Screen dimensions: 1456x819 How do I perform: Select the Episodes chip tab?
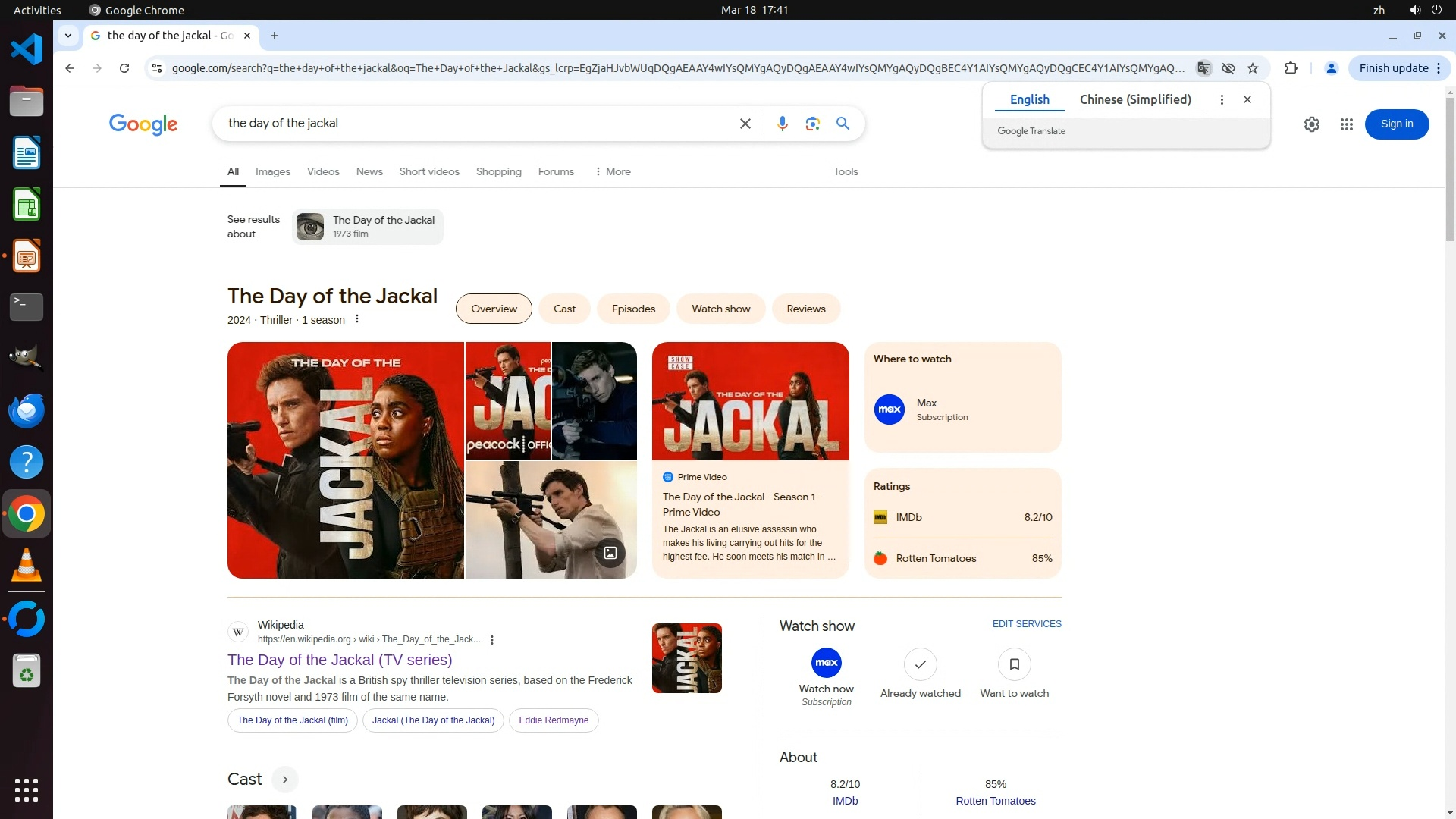(x=633, y=309)
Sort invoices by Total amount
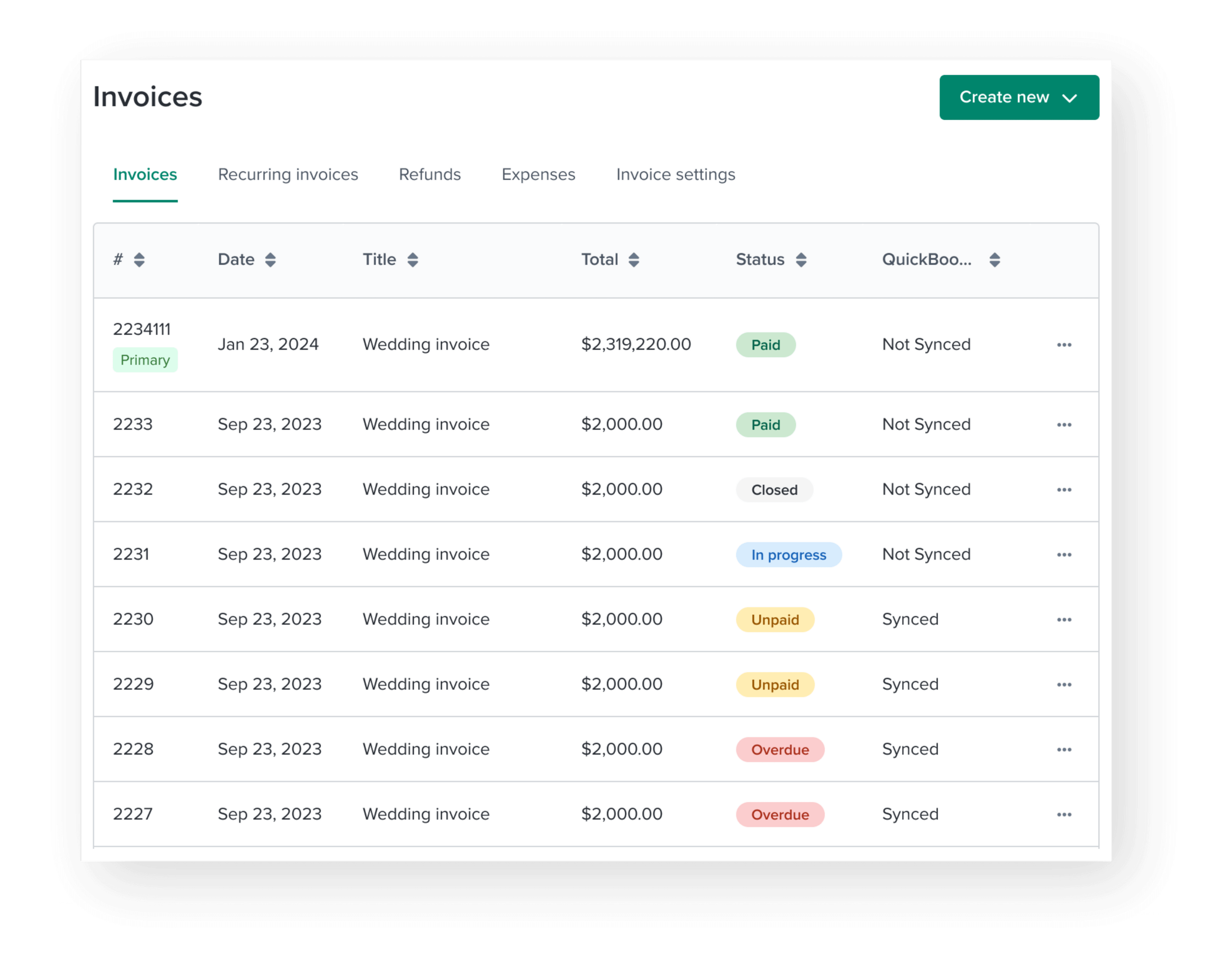 [x=633, y=260]
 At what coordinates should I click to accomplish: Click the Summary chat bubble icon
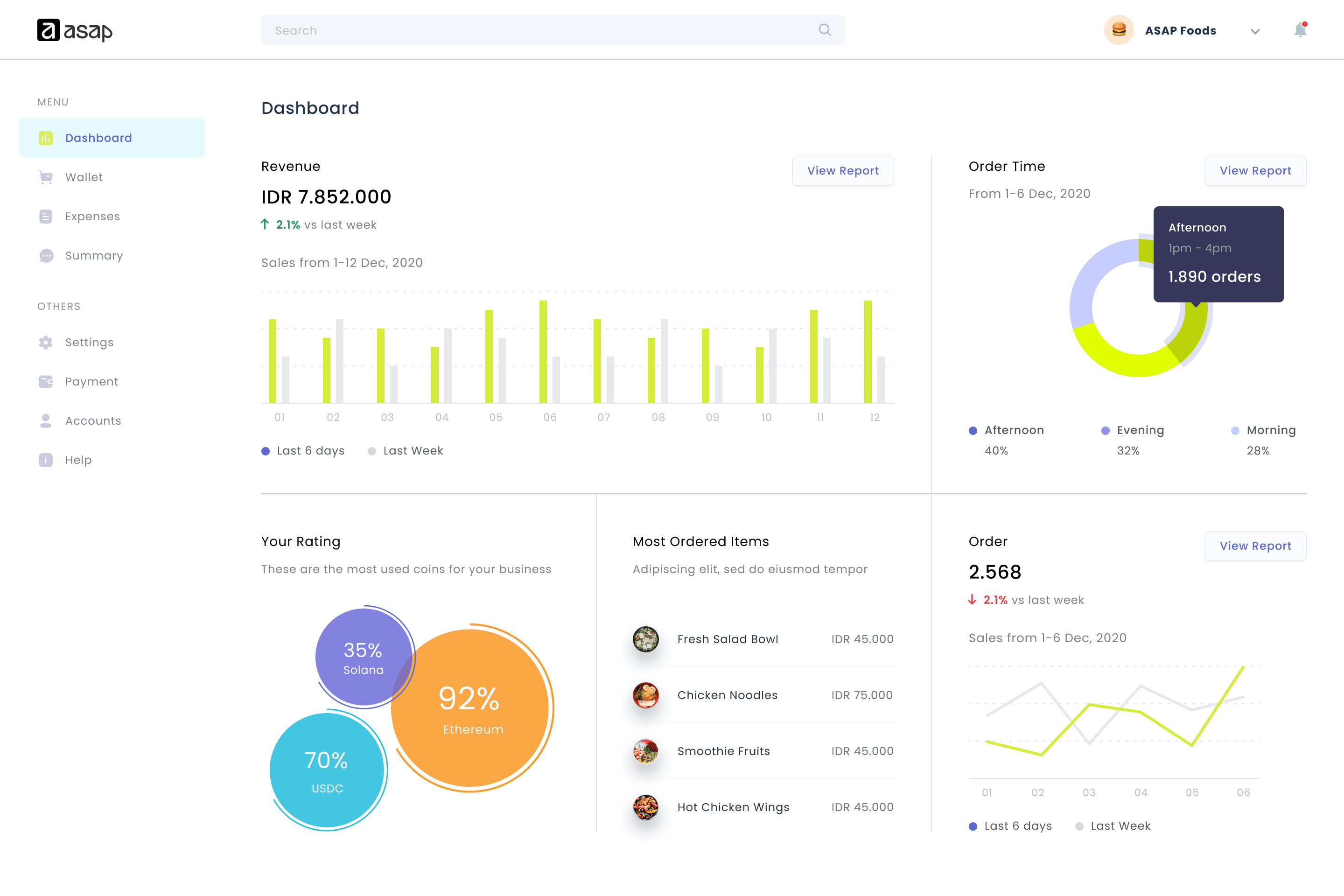[x=46, y=256]
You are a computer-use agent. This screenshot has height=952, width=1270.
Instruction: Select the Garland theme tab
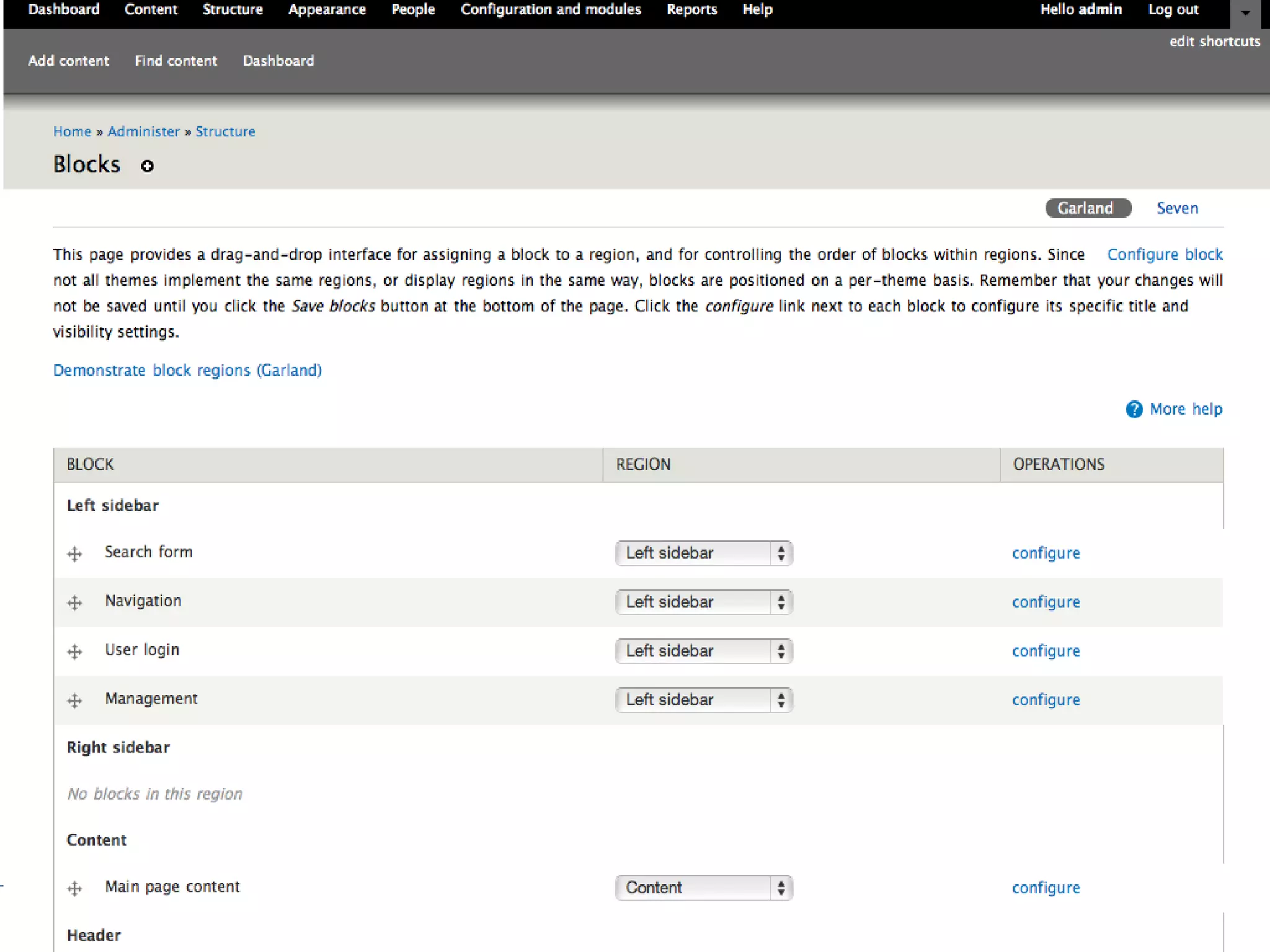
--
Please copy every record above exactly, but leave the pictures out.

__EXPECTED ANSWER__
Screen dimensions: 1456x819 How do I perform: Select the Episodes chip tab?
(x=633, y=309)
Sort invoices by Total amount
 [x=633, y=260]
 At what coordinates should I click to accomplish: Click the Summary chat bubble icon
[x=46, y=256]
You are a computer-use agent. This screenshot has height=952, width=1270.
Instruction: Select the Garland theme tab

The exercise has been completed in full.